Anaconda下xgboost安装和实现
xgboost安装:
1.下载xgboost安装包:https://www.lfd.uci.edu/~gohlke/pythonlibs/#xgboost
xgboost-0.82-cp27-cp27m-win32.whl
xgboost-0.82-cp27-cp27m-win_amd64.whl
xgboost-0.90-cp35-cp35m-win32.whl
xgboost-0.90-cp35-cp35m-win_amd64.whl
xgboost-0.90-cp36-cp36m-win32.whl
xgboost-0.90-cp36-cp36m-win_amd64.whl
xgboost-0.90-cp37-cp37m-win32.whl
xgboost-0.90-cp37-cp37m-win_amd64.whl
多种版本选择 cp27 表示 python2.7,32位和64位可以选择
2.下载完成后放入python 安装目录下 \Anaconda\Scripts
3.pip install xgboost
其他相关包的安装 https://blog.csdn.net/Jarry_cm/article/details/92836423
#用xgb包能导出dump_model查看每棵树的形状
import xgboost as xgb
from sklearn.model_selection import train_test_split
from pandas import DataFrame
from xgboost.sklearn import XGBClassifier
from xgboost import plot_tree
import matplotlib.pyplot as plt
import numpy as np
from xgboost import plot_importance
data = []
labels = []
with open('test.txt') as ifile:
for line in ifile:
tokens = line.strip().split('\t')
data.append([float(tk) for tk in tokens[2:]])
labels.append(tokens[1])
x=np.array(data)
labels = np.array(labels)
y=np.zeros(labels.shape)
y[labels=='1']=1
#拆分训练集和测试集
x_train, x_test, y_train, y_test = train_test_split(x, y, test_size = 0.3)

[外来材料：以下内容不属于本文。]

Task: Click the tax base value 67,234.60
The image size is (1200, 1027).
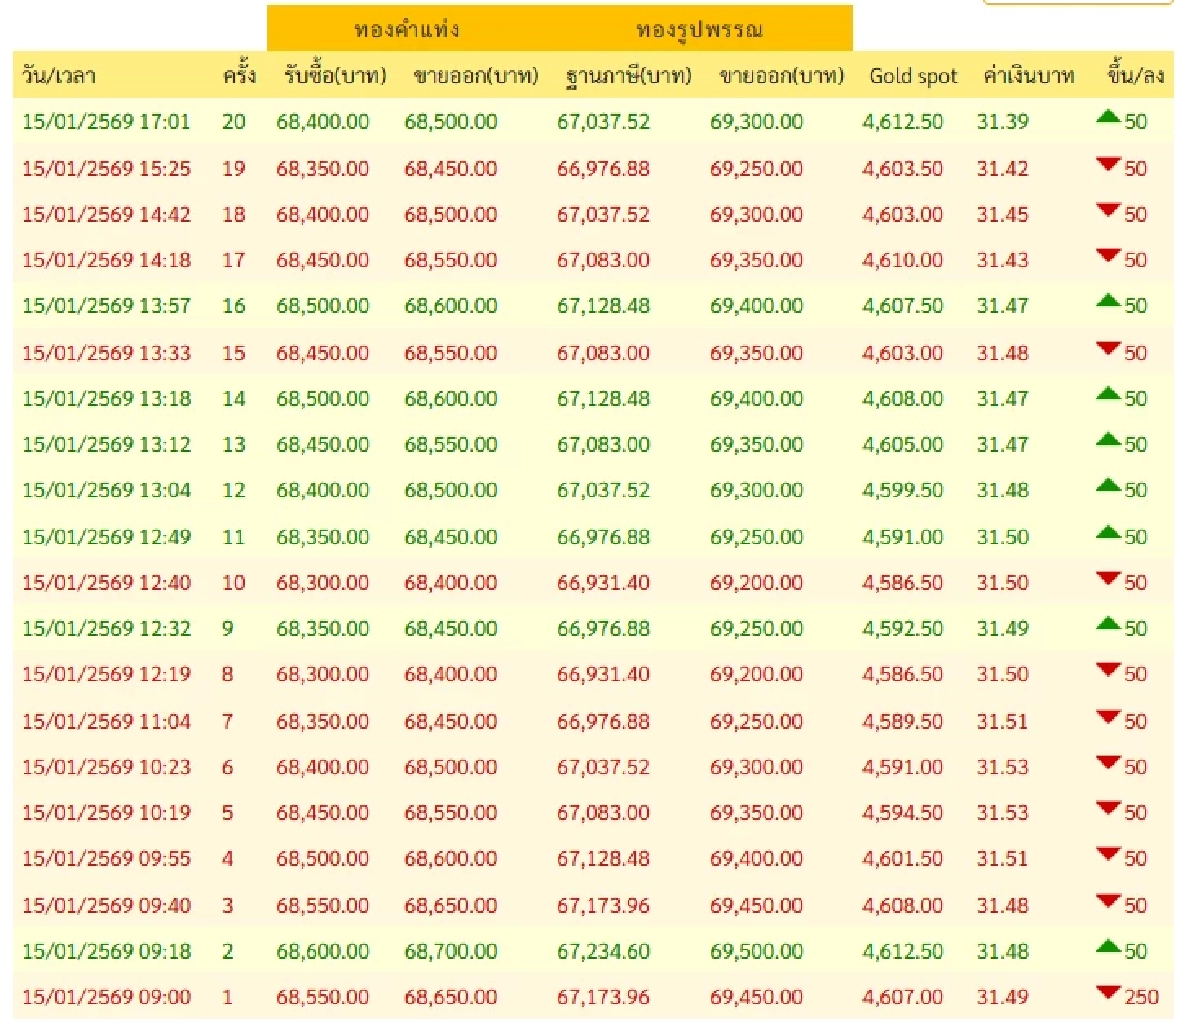Action: [x=603, y=951]
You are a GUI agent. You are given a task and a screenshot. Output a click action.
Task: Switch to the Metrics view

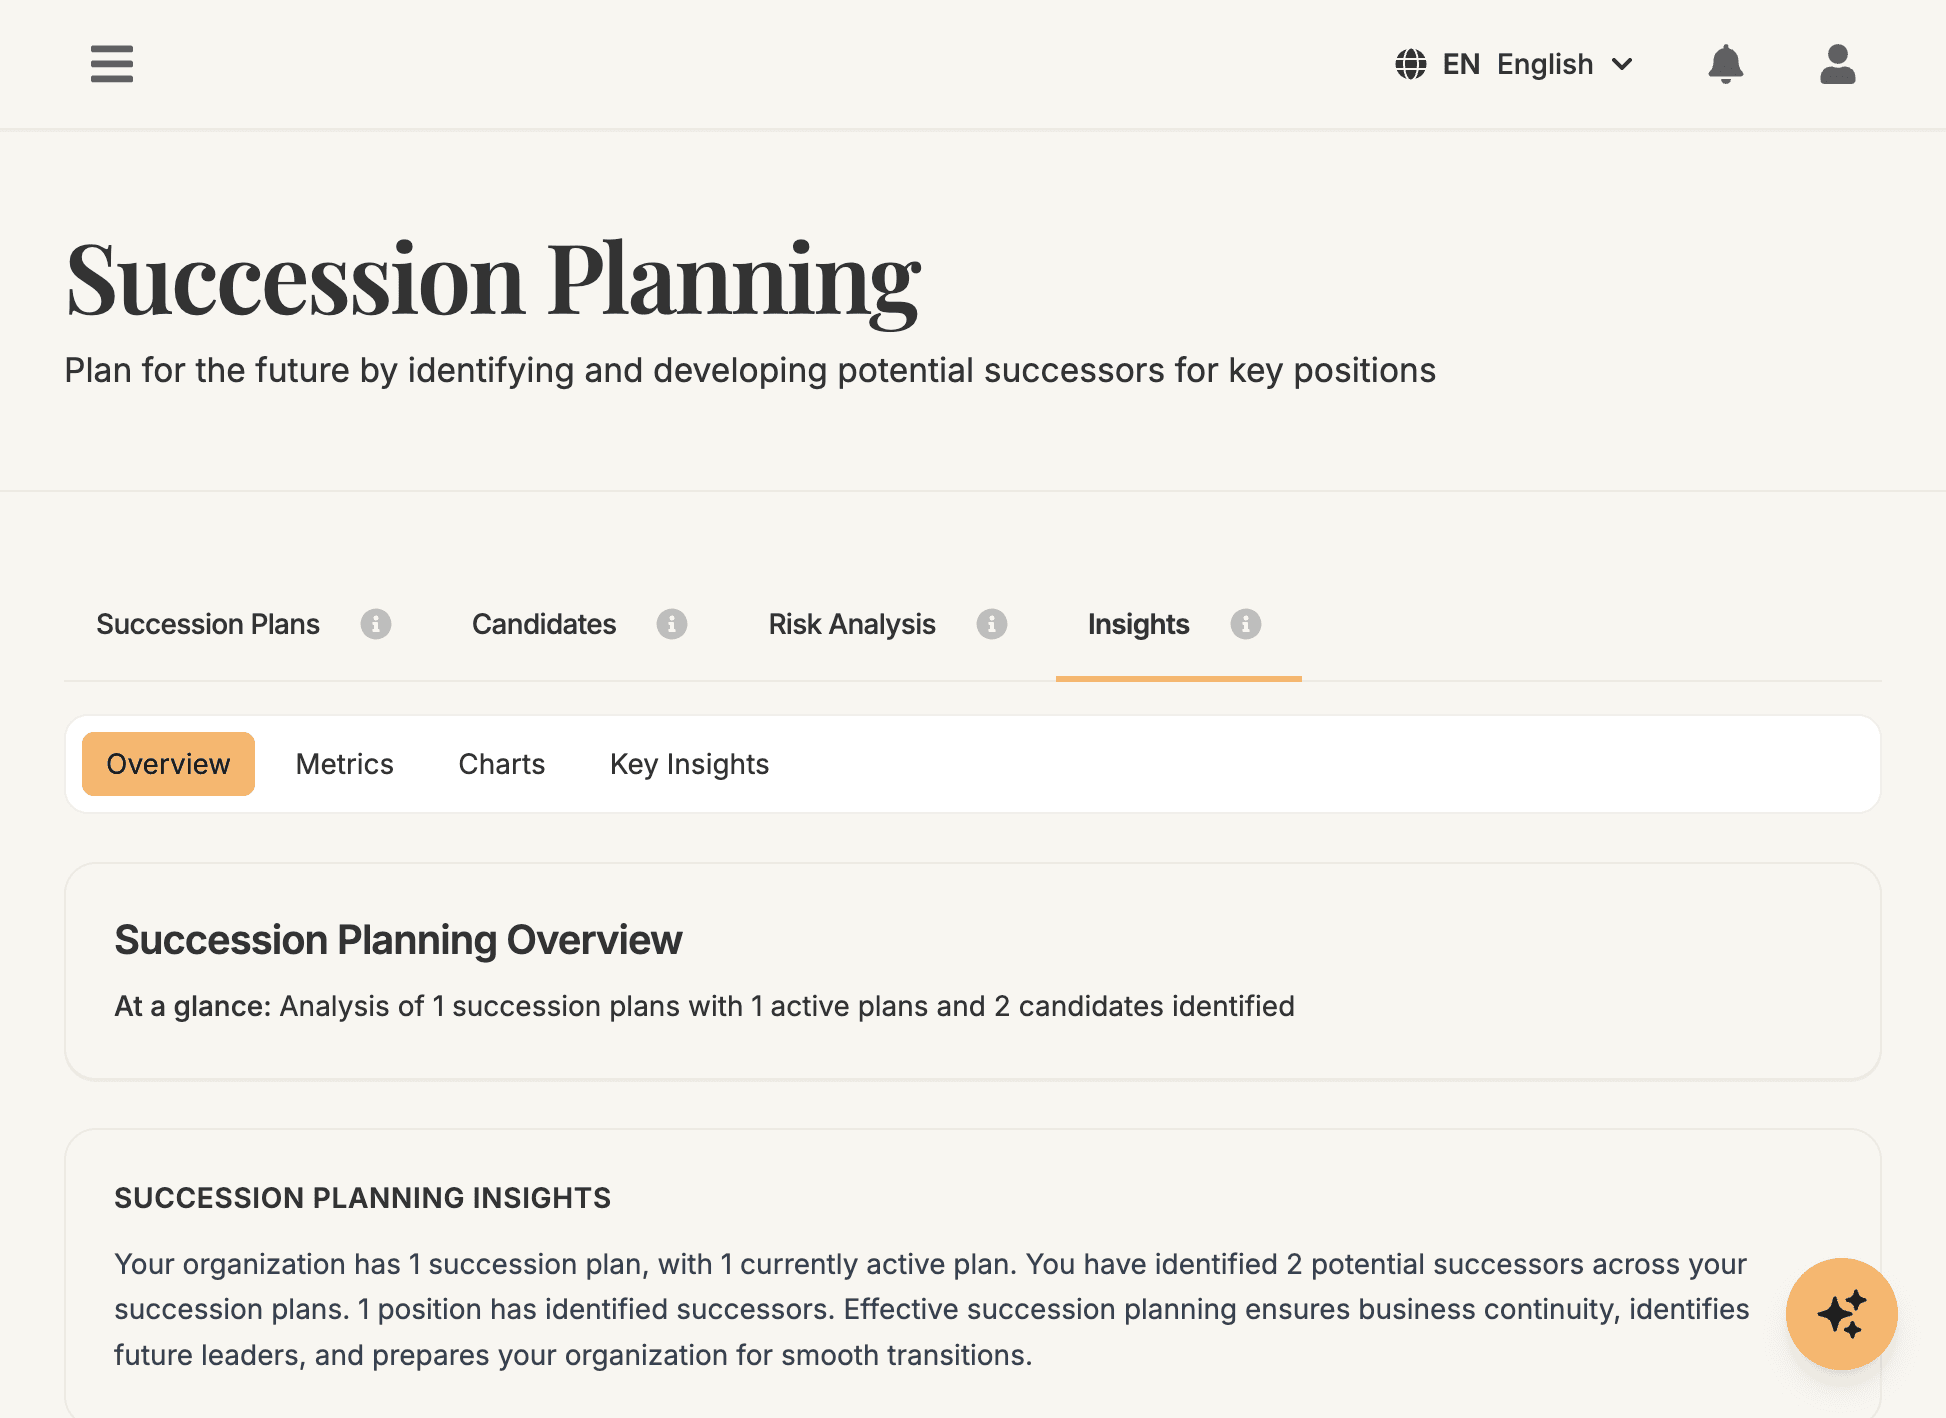344,763
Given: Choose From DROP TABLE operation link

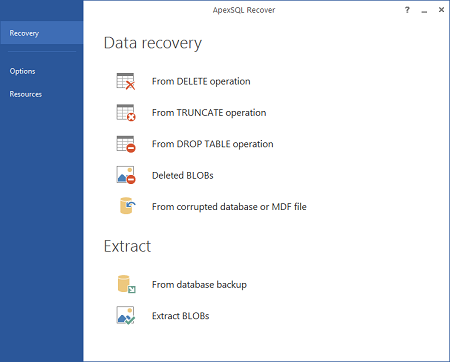Looking at the screenshot, I should (213, 144).
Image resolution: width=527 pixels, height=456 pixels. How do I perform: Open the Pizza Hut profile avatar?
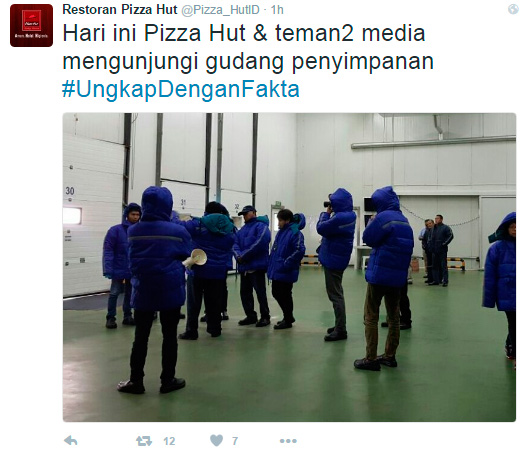click(x=31, y=26)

dtrain=xgb.DMatrix(x_train,label=y_train)
dtest=xgb.DMatrix(x_test)
params={'booster':'gbtree',
'objective': 'binary:logistic',
'eval_metric': 'auc',
'max_depth':2,
'lambda':10,
'subsample':0.75,
'colsample_bytree':0.75,
'min_child_weight':1,
'eta': 0.025,
'seed':0,
'nthread':8,
'silent':1}
watchlist = [(dtrain,'train')]
bst=xgb.train(params,dtrain,num_boost_round=100,evals=watchlist)
ypred=bst.predict(dtest)
y_pred = (ypred >= 0.5)*1
###auc、混淆矩阵
from sklearn import metrics
print('AUC: %.4f' % metrics.roc_auc_score(y_test,ypred))
print('ACC: %.4f' % metrics.accuracy_score(y_test,y_pred))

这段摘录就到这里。